The fact that Kubernetes returns an HTTP 503 error for both the readiness & the liveliness probes means that there's probably something wrong with the connection to your backend.
Interestingly, that's besides the point. Those probes aren't there to perform an end-to-end test of your HTTP flow.
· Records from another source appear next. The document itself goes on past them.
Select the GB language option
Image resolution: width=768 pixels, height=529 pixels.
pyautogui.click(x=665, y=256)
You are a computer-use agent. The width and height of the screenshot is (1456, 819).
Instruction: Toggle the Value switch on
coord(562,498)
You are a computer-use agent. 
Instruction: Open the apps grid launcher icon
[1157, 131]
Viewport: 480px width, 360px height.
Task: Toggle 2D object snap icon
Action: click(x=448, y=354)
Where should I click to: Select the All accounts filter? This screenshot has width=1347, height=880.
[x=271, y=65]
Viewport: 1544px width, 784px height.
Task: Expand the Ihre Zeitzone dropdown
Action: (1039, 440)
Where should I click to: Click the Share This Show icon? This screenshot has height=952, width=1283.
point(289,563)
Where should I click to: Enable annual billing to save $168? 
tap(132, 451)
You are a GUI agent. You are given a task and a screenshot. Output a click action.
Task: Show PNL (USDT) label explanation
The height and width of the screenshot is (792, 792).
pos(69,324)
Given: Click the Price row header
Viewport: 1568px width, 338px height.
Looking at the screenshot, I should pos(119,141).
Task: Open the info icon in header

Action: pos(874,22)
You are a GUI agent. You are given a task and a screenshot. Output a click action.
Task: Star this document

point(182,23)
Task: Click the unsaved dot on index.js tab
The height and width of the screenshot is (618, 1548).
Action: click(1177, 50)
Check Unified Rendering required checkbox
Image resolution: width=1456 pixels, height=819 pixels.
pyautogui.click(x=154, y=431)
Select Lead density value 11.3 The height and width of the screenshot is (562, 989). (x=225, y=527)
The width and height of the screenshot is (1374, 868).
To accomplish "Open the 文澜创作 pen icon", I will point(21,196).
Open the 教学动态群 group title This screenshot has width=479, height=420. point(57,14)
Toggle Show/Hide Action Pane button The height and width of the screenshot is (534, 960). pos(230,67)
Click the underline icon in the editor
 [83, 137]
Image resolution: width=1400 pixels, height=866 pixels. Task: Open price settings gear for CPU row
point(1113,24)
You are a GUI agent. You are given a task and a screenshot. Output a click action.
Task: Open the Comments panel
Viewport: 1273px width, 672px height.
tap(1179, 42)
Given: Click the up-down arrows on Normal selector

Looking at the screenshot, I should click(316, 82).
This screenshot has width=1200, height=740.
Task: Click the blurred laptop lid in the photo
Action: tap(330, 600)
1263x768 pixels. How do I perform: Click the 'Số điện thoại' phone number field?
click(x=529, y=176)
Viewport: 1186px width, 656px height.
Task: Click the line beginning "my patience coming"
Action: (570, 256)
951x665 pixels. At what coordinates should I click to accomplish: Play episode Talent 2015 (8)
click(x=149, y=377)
The probes are only there to verify if the service they are monitoring is responding.
That's why you can just return a synthetic HTTP response when capturing requests that point to /healthcheck.
Here's the VCL code to do it:
sub vcl_recv {
if(req.url == "/healthcheck") {
return(synth(200,"OK"));
}
}
That doesn't explain the fact why you're getting an HTTP 503 error, but at least, the probes will work.